Written instruction:
Copy the records below word for word, starting at the line containing "This screenshot has width=1140, height=912." and ending with the line containing "click(x=553, y=32)".

· · · · ·

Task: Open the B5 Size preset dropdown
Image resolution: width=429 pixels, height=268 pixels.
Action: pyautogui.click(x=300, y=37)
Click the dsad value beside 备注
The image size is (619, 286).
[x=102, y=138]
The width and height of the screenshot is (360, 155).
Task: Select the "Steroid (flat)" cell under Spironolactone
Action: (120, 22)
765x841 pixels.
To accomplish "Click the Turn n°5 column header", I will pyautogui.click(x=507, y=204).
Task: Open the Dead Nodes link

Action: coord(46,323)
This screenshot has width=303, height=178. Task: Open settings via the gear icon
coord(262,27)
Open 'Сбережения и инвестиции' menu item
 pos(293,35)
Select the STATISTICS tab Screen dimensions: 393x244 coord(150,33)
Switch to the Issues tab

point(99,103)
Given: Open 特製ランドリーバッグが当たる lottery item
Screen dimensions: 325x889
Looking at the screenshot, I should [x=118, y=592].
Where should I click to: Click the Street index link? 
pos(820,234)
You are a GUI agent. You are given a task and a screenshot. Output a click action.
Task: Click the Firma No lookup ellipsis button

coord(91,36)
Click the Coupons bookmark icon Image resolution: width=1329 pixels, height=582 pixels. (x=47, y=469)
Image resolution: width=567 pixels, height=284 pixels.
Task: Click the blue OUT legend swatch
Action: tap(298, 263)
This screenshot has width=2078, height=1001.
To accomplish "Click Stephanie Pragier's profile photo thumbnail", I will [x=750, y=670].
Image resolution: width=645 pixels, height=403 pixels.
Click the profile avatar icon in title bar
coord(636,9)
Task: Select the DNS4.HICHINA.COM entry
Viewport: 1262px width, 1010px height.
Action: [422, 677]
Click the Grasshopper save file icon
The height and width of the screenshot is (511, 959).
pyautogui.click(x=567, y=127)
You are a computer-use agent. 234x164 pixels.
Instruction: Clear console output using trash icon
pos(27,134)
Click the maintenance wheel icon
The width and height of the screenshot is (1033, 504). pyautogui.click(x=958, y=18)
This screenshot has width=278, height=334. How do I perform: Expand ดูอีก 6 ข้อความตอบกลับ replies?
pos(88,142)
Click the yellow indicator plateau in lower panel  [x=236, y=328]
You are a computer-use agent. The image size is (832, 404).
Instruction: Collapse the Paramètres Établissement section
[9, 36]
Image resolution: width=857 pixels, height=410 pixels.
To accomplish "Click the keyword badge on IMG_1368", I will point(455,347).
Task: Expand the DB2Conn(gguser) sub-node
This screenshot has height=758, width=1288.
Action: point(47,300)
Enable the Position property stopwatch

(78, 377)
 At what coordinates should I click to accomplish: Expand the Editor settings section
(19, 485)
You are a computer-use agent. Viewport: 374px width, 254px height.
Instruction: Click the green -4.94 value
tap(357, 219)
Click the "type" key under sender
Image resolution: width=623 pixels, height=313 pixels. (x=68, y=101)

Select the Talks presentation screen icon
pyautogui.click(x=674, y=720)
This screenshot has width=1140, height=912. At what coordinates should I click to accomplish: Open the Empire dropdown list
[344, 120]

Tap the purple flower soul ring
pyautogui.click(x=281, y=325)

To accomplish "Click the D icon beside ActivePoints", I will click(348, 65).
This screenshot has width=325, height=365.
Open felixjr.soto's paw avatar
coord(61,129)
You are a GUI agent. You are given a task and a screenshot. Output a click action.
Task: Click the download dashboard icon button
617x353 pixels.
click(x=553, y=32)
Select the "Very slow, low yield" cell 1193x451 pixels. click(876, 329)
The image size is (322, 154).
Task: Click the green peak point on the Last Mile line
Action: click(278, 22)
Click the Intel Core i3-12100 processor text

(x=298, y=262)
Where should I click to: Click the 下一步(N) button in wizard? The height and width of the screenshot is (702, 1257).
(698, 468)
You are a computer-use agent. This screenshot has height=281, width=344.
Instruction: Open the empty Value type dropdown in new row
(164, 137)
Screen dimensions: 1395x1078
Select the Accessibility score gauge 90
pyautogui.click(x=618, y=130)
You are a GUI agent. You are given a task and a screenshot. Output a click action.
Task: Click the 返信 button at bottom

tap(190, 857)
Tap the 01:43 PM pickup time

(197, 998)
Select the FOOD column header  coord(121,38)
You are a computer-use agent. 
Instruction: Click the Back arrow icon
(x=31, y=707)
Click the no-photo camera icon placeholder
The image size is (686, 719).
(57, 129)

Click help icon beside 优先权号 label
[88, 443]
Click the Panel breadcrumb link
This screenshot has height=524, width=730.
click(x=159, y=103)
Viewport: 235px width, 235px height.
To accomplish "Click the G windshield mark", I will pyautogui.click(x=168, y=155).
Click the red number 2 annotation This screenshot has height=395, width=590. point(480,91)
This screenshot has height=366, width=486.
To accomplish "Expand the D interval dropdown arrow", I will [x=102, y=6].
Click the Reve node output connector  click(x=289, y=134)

· · · · ·

Task answer:
This screenshot has width=1140, height=912. At what coordinates should I click to accomplish: Open the Empire dropdown list
[344, 120]

Tap the purple flower soul ring
pyautogui.click(x=281, y=325)

To accomplish "Click the D icon beside ActivePoints", I will click(348, 65).
This screenshot has width=325, height=365.
Open felixjr.soto's paw avatar
coord(61,129)
You are a GUI agent. You are given a task and a screenshot. Output a click action.
Task: Click the download dashboard icon button
617x353 pixels.
click(x=553, y=32)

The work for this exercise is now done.